Navigable Space and Traversable Edges Differentially Influence Reorientation in Sighted and Blind Mice

Reorientation enables navigators to regain their bearings after becoming lost. Disoriented individuals primarily reorient themselves using the geometry of a layout, even when other informative cues, such as landmarks, are present. Yet the specific strategies that animals use to determine geometry are unclear. Moreover, because vision allows subjects to rapidly form precise representations of objects and background, it is unknown whether it has a deterministic role in the use of geometry. In this study, we tested sighted and congenitally blind mice (Ns = 8-11) in various settings in which global shape parameters were manipulated. Results indicated that the navigational affordances of the context-the traversable space-promote sampling of boundaries, which determines the effective use of geometric strategies in both sighted and blind mice.

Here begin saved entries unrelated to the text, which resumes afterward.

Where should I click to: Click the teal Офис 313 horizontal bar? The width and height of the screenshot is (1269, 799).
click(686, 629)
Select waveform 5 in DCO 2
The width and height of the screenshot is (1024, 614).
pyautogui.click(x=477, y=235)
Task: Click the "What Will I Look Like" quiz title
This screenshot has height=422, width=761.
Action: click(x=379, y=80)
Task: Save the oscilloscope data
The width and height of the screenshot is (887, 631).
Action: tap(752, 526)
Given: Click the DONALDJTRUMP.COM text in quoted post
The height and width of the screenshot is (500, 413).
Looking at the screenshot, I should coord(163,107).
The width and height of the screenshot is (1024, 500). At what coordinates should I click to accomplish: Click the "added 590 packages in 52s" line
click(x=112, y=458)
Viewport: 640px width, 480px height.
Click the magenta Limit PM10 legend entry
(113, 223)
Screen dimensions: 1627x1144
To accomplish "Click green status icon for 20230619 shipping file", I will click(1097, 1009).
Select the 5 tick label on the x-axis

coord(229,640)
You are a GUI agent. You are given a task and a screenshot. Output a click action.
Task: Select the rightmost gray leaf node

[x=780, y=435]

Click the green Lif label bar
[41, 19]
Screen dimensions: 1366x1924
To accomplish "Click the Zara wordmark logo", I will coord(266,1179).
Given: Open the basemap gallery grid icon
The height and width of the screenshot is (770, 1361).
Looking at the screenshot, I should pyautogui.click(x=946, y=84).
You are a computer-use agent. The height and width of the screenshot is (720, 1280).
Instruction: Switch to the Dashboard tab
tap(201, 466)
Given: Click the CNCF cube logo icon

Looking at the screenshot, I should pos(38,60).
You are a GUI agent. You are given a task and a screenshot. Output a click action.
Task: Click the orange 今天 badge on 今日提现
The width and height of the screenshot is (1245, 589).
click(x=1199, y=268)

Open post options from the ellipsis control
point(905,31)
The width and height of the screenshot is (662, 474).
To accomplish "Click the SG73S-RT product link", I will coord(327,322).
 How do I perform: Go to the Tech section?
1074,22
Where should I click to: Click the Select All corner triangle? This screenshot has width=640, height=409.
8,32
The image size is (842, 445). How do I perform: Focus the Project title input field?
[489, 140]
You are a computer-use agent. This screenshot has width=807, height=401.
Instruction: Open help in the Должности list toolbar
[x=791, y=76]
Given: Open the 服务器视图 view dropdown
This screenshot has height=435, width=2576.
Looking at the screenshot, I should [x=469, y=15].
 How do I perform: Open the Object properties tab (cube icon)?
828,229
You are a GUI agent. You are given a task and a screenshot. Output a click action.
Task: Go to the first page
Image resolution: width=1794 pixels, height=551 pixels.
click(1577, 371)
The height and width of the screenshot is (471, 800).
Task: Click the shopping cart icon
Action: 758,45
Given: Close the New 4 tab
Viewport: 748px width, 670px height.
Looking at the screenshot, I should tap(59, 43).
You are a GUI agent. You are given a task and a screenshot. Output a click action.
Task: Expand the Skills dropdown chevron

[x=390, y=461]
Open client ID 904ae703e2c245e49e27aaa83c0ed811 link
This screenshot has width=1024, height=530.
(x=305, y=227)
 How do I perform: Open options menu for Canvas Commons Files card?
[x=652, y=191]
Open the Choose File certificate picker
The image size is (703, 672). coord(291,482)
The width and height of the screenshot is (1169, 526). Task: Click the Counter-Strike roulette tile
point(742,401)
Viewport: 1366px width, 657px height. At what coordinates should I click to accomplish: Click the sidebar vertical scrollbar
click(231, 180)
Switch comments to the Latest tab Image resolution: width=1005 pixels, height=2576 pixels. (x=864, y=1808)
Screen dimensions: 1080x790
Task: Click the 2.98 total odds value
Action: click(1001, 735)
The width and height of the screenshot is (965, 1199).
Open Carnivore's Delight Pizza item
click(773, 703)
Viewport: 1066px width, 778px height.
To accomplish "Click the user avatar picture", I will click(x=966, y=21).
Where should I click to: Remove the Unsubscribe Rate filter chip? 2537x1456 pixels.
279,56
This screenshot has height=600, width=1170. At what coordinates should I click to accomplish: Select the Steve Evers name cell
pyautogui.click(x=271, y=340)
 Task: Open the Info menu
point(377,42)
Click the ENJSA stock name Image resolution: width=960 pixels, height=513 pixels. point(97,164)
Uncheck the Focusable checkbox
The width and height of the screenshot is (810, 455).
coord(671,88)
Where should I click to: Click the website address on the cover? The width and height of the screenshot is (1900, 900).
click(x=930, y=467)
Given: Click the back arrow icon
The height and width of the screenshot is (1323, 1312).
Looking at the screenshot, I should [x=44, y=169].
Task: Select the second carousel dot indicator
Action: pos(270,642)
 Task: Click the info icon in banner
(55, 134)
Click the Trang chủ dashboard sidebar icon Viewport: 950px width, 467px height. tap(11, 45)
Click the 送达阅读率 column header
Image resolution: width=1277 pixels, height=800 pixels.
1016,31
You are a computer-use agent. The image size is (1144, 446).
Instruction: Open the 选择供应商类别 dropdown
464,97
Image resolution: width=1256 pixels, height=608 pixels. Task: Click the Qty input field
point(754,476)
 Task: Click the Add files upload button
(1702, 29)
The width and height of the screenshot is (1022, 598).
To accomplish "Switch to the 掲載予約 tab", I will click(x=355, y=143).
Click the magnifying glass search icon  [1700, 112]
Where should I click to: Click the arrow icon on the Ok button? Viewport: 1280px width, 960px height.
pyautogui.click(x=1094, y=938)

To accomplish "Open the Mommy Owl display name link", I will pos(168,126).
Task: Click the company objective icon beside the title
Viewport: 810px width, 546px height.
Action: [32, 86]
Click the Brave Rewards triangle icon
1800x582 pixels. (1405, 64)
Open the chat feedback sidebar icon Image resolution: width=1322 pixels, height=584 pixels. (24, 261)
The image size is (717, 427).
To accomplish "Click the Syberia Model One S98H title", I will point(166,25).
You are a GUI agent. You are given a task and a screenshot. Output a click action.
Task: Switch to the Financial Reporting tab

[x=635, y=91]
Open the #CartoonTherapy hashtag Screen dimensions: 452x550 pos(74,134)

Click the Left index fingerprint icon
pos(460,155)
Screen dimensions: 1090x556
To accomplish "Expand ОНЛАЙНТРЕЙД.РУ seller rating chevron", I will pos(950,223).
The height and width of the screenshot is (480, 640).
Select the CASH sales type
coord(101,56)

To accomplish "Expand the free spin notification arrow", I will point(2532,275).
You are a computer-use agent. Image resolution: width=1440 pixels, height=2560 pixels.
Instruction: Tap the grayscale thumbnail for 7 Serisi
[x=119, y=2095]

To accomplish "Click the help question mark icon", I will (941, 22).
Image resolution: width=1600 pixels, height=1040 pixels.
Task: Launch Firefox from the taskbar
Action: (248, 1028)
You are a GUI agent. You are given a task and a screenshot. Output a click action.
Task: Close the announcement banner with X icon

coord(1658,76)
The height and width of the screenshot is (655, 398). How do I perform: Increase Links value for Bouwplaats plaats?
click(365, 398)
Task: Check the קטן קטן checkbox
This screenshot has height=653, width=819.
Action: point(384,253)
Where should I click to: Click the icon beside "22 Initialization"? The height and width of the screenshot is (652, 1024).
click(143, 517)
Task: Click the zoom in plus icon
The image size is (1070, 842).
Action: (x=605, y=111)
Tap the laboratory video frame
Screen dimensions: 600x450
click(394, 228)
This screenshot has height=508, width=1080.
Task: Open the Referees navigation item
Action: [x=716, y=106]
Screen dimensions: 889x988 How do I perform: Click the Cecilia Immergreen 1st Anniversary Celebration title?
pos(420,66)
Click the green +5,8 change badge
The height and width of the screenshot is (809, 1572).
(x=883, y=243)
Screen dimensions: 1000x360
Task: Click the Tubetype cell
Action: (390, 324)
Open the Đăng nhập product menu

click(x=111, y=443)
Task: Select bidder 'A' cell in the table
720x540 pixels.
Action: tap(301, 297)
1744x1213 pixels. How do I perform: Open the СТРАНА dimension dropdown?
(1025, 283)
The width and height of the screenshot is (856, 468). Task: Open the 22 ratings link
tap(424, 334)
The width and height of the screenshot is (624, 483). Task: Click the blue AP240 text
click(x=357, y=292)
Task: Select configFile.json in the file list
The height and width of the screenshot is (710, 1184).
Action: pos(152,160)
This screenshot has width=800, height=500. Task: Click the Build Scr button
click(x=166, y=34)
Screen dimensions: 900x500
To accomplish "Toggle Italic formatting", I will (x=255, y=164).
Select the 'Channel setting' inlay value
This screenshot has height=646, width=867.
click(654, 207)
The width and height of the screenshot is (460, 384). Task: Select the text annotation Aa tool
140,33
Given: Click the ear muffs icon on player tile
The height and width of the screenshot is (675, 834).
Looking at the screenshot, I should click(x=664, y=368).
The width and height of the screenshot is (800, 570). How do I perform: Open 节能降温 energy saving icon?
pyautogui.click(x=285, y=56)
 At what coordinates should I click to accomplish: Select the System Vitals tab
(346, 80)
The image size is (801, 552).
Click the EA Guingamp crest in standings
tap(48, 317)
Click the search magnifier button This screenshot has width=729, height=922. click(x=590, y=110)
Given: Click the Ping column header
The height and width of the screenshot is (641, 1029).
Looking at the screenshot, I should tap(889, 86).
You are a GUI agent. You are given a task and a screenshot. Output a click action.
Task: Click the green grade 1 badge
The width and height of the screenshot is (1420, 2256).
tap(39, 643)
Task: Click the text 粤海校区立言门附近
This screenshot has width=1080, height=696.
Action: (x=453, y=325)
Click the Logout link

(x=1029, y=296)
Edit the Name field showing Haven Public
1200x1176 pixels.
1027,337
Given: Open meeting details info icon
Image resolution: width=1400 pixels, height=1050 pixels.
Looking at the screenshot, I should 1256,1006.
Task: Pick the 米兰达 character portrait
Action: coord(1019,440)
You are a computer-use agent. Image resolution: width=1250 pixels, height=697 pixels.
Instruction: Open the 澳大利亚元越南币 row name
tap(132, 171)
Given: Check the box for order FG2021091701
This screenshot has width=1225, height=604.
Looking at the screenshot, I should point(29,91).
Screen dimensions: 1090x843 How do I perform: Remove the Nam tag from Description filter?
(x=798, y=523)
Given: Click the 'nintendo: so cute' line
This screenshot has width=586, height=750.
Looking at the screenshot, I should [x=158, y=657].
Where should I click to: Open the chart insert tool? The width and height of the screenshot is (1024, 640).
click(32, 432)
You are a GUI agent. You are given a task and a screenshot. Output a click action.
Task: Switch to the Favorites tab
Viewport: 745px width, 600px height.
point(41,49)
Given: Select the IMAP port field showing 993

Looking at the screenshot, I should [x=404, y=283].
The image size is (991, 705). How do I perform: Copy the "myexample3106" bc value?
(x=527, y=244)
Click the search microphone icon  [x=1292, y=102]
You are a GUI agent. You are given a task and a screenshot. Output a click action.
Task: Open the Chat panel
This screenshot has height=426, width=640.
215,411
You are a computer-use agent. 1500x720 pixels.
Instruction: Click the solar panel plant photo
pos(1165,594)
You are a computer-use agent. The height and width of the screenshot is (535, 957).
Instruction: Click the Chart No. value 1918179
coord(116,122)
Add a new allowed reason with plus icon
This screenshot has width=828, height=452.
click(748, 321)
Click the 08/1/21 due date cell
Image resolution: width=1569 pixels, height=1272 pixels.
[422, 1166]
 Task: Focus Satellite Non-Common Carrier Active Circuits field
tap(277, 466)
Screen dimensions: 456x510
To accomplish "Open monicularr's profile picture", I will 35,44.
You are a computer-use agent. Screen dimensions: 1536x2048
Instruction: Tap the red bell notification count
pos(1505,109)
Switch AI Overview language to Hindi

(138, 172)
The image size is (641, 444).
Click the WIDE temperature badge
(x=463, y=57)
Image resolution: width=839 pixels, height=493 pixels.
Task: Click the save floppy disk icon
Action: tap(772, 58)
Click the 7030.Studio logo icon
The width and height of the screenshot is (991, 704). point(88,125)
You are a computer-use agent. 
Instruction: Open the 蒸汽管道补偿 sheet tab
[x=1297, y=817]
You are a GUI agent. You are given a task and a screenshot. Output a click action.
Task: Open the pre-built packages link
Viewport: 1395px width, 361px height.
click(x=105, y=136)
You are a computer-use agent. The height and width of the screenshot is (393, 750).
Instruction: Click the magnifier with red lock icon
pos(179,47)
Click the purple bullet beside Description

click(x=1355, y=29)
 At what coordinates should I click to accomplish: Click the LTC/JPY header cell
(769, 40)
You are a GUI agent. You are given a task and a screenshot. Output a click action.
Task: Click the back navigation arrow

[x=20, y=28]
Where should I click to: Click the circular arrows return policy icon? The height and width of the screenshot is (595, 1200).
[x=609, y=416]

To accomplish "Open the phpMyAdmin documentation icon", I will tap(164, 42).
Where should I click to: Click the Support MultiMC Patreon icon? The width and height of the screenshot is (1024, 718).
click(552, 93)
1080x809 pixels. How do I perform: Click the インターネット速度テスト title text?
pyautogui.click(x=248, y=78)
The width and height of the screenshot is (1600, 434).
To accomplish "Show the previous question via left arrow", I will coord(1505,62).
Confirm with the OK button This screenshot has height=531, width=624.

However, blind animals can also effectively reorient themselves using 3D edges by extensively patrolling the borders, even when the traversable space is not limited by these boundaries.

Spontaneous object-location memory based on environmental geometry is impaired by both hippocampal and dorsolateral striatal lesions

We examined the role of the hippocampus and the dorsolateral striatum in the representation of environmental geometry using a spontaneous object recognition procedure. Rats were placed in a kite-shaped arena and allowed to explore two distinctive objects in each of the right-angled corners. In a different room, rats were then placed into a rectangular arena with two identical copies of one of the two objects from the exploration phase, one in each of the two adjacent right-angled corners that were separated by a long wall. Time spent exploring these two objects was recorded as a measure of recognition memory. Since both objects were in different locations with respect to the room (different between exploration and test phases) and the global geometry (also different between exploration and test phases), differential exploration of the objects must be a result of initial habituation to the object relative to its local geometric context. The results indicated an impairment in processing the local geometric features of the environment for both hippocampus and dorsolateral striatum lesioned rats compared with sham-operated controls, though a control experiment showed these rats were unimpaired in a standard object recognition task. The dorsolateral striatum has previously been implicated in egocentric route-learning, but the results indicate an unexpected role for the dorsolateral striatum in processing the spatial layout of the environment. The results provide the first evidence that lesions to the hippocampus and dorsolateral striatum impair spontaneous encoding of local environmental geometric features.